During the discussions a proposal put forth by Finance Minister Moshe Kahlon to tax owners of three or more apartments was approved.
Despite the treasury demands to significantly restrict the level of increase for the Education Ministry’s budget over the next two years, it was decided that it will receive 4.7 billion shekels meaning that the total budget for the ministry in 2017 will stand at 57 billion shekels. The original intention of the Finance Ministry was to allocate an additional 2 billion shekels only. Morever, the increase alleviates fears of cuts that many suspected would lead to the dismissal of thousands of teachers.
The Ministry of the Environment also agreed with the Finance Ministry on Thursday night on a budget for a wide scale scrapping program of old diesel-fueled vehicles in order to reduce vehicular pollution. To this end, 260 million shekels will be allocated over the next two years.
In an effort to slash emissions from diesel-fuelled vehicles, especially from heavy vehicles such as trucks and busses, the program hopes rid Israel’s roads of around 80, 000 old vehicles containing diesel engines.
Owners of such vehicles will be able to bring them to the scrap and receive a government grant, the amount of which has yet to be determined, and will be able to install filters to help reduce air pollution emissions. The budget will also provide assistance to Israeli cities and create “clean air” locations where the entry of polluting vehicles will not be permitted.

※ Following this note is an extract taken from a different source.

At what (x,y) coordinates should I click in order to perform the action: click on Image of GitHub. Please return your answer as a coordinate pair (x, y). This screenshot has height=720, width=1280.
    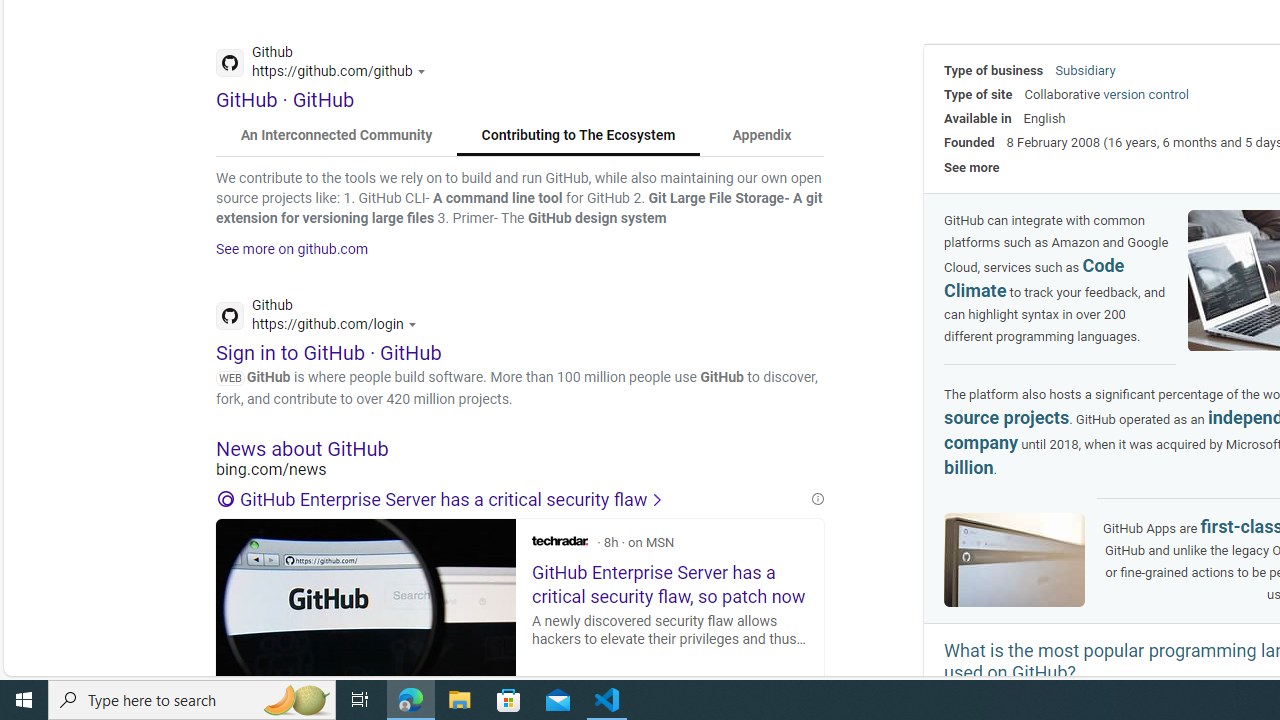
    Looking at the image, I should click on (1014, 560).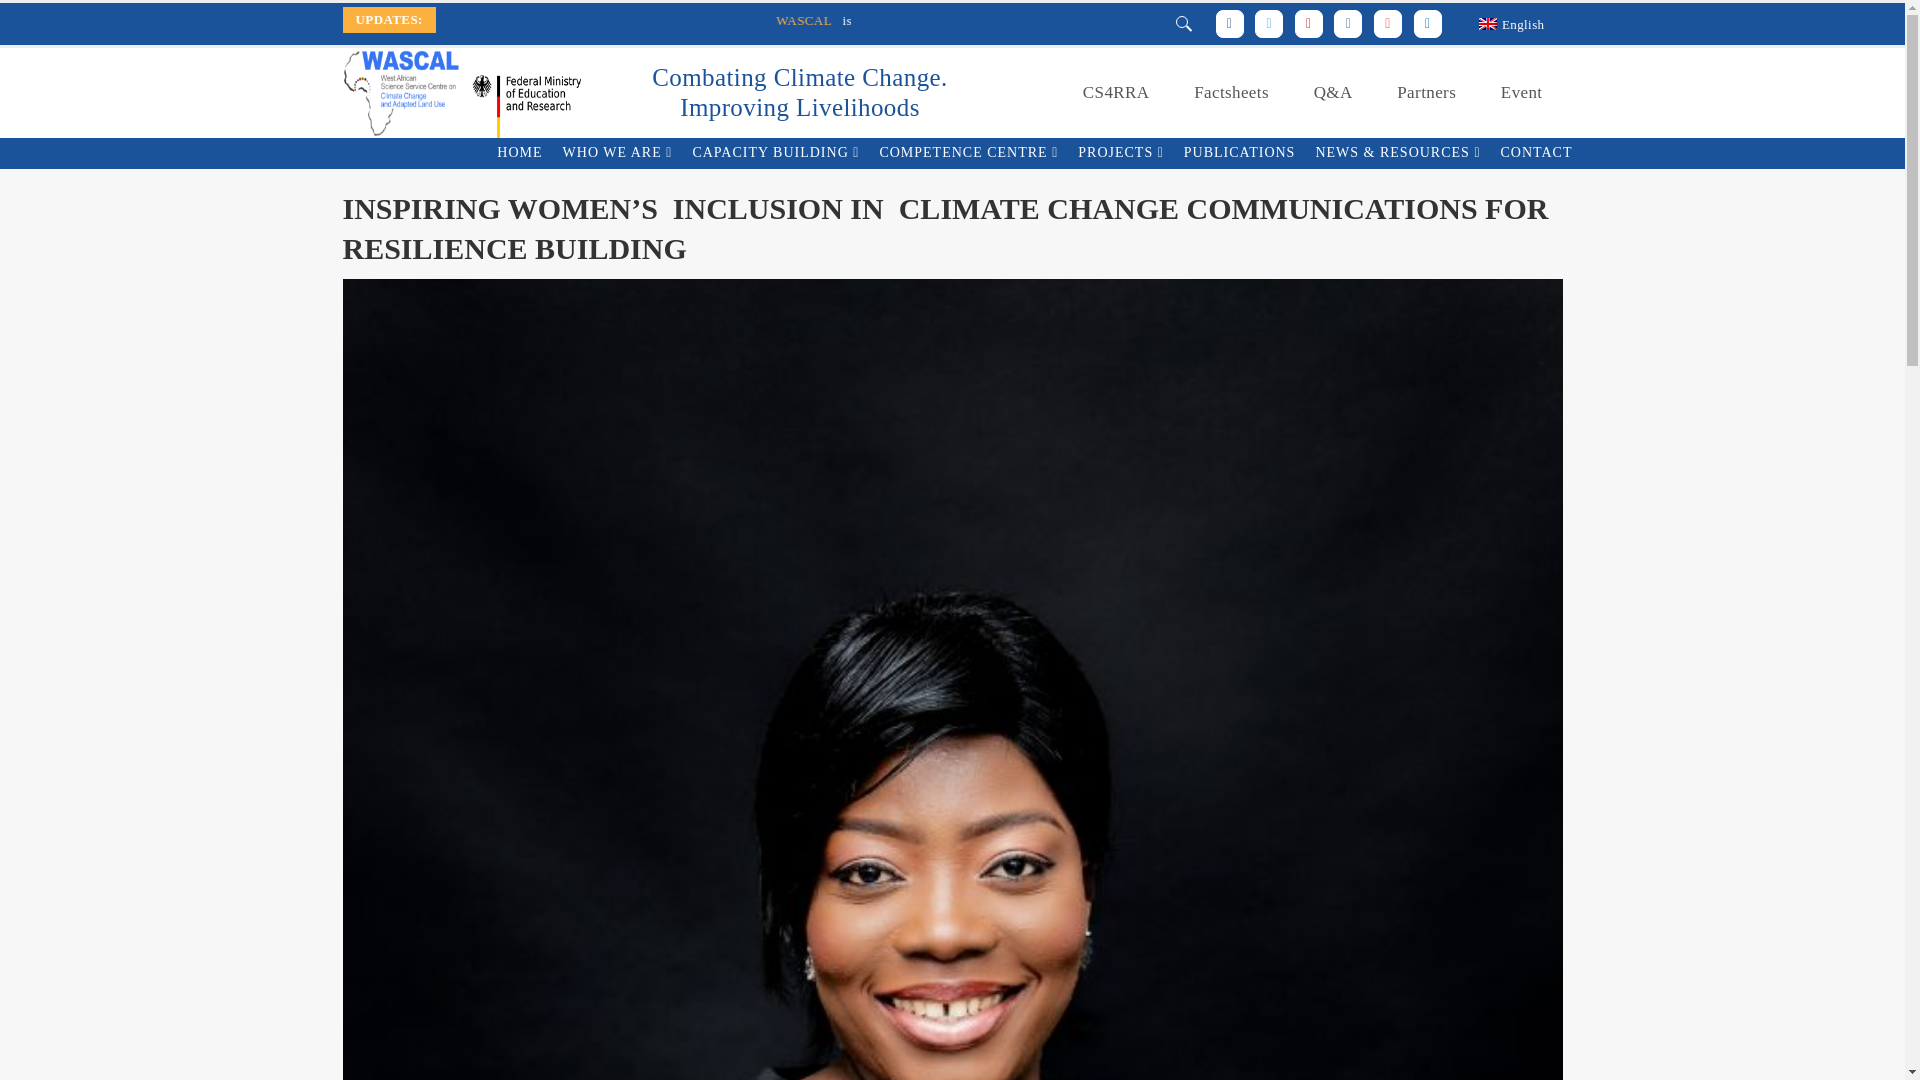  Describe the element at coordinates (968, 153) in the screenshot. I see `COMPETENCE CENTRE` at that location.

After the conclusion of the talks, Prime Minister Benjamin Netanyahu said: “This is an important budget in which there is competition, reforms and development, the reduction of living costs as well as the reduction of gaps—an important goal for us.”
After thanking the relevant ministers for their work in producing the budget, the prime minister went on to say that the new budget would work to the “benefit of Israel’s economy, its citizens and for the good of the State of Israel.”